Let $E, D, F$ be the projection $P$ on sides $AC, BC, AB,$ respectively.

Let $E', D', F'$ be the projection $Q$ on sides $AC, BC, AB,$ respectively.

Prove that points $D, D', E, E', F, F'$ are concyclic.

The midpoint $PQ$ is circumcenter of $DD'EE'FF'.$

Proof

Let $\theta = \angle ACP = \angle BCQ, \Theta = \angle ACQ = \angle BCP.$ $CE \cdot CE' = PC \cos \theta \cdot QC \cos \Theta = PC \cos \Theta \cdot QC \cos \theta = CD \cdot CD'.$

Hence points $D, D', E, E'$ are concyclic.

$PQE'E$ is trapezoid, $E'E \perp PE \implies OE = OE' \implies$

the midpoint $PQ$ is circumcenter of $DD'EE'.$

Similarly points $D, D', F, F'$ are concyclic and points $F, F', E, E'$ are concyclic.

Therefore points $D, D', E, E', F, F'$ are concyclic, so the midpoint $PQ$ is circumcenter of $DD'EE'FF'.$

vladimir.shelomovskii@gmail.com, vvsss

Common circumcircle of the pedal triangles as the sign of isogonally conjugate points

Let triangle $\triangle ABC$ and points $P$ and $Q$ inside it be given. Let $D, E, F$ be the projections $P$ on sides $BC, AC, AB,$ respectively. Let $D', E', F'$ be the projections $Q$ on sides $BC, AC, AB,$ respectively.

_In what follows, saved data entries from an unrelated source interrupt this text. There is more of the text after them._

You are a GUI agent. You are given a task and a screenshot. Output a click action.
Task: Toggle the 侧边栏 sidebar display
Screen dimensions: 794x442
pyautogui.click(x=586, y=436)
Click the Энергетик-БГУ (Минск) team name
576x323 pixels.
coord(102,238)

Let points $D, E, F, D', E', F'$ be concyclic and none of them lies on the sidelines of $\triangle ABC.$

Then point $Q$ is the isogonal conjugate of a point $P$ with respect to a triangle $\triangle ABC.$

This follows from the uniqueness of the conjugate point and the fact that the line intersects the circle in at most two points.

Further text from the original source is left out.